Try out these Stuffed Peppers, a classic at the dinner table now made healthier and more affordable – a Real Food Dinner for Under $5.




  1. Preheat the oven to 400F and bring a large pot of salted water to a boil.
  2. Meanwhile, prepare the peppers by washing well, cutting in half (through the middle, not from the top down) and removing the seeds and white pulp the pepper.
  3. Place cleaned peppers in the pot of water, boiling for 5 minutes. Remove and let cool.
  4. In a large bowl, combine cooked chicken, cooked rice, creamy cauliflower sauce, seasonings and 1/2 cup red pasta sauce. Taste and season with salt and pepper, adjusting seasonings as desired.

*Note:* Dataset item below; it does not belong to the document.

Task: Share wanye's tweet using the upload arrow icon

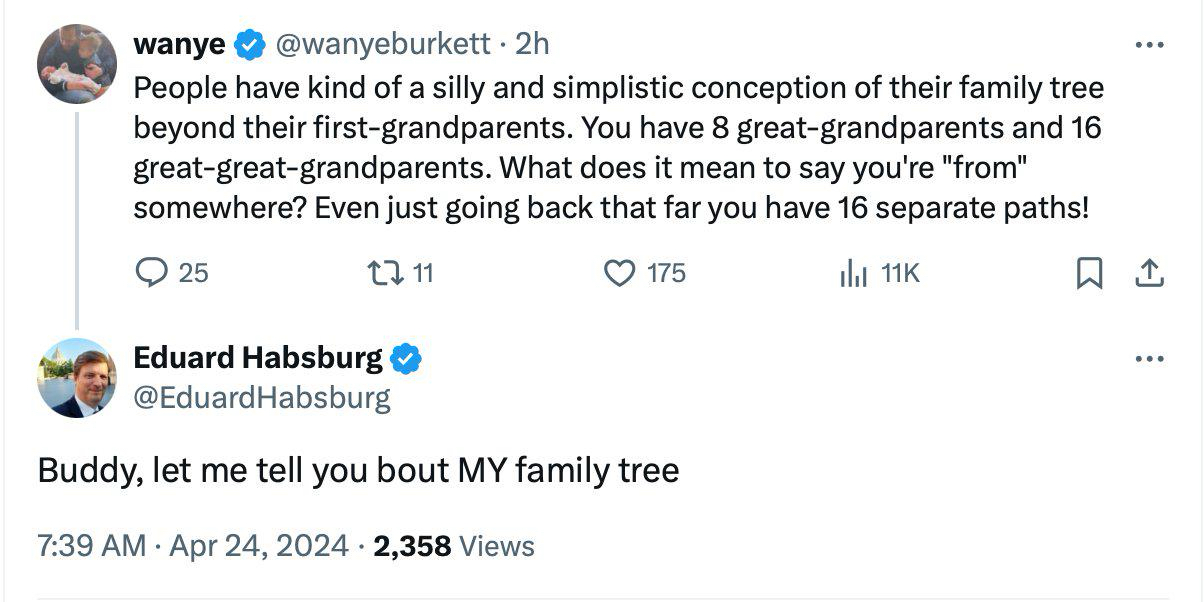Action: point(1150,272)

  5. When peppers are cool, spoon 1/4 cup of red pasta sauce into the bottom of a 9×13 glass baking dish. Smear around, covering the entire bottom with a thin layer of sauce.
  6. Place peppers in the baking dish, cut side up.

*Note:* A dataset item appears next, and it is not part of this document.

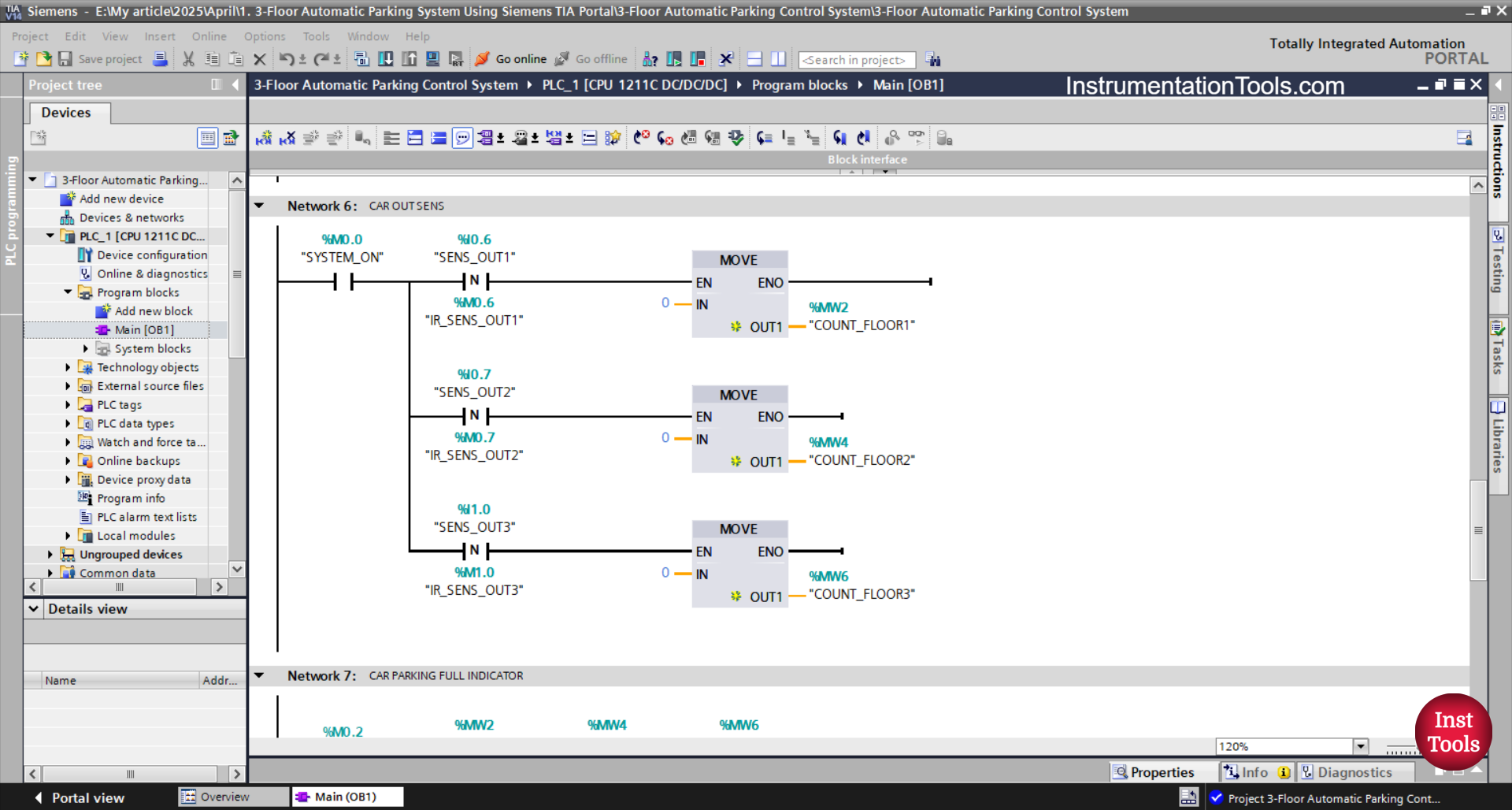Click the Print icon in toolbar
The width and height of the screenshot is (1512, 810).
coord(161,59)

  7. Fill each pepper evenly with the chicken and rice mixture, pressing the mixture into the peppers well so that they are truly “stuffed.” Fill each pepper approximately 3/4 of the way full.
  8. Top each pepper with approximately 2 Tbsp of shredded Monterey jack or mild cheddar cheese.
  9. Bake in the oven for 15-20 minutes, or until the cheese is melted and the peppers are hot.
  10. If desired, place peppers under the broiler for 2-3 minutes to brown and bubble the cheese.
  11. Serve hot with the optional Parmesan cheese sprinkled on top and the remaining 1/4 cup red pasta sauce, if desired.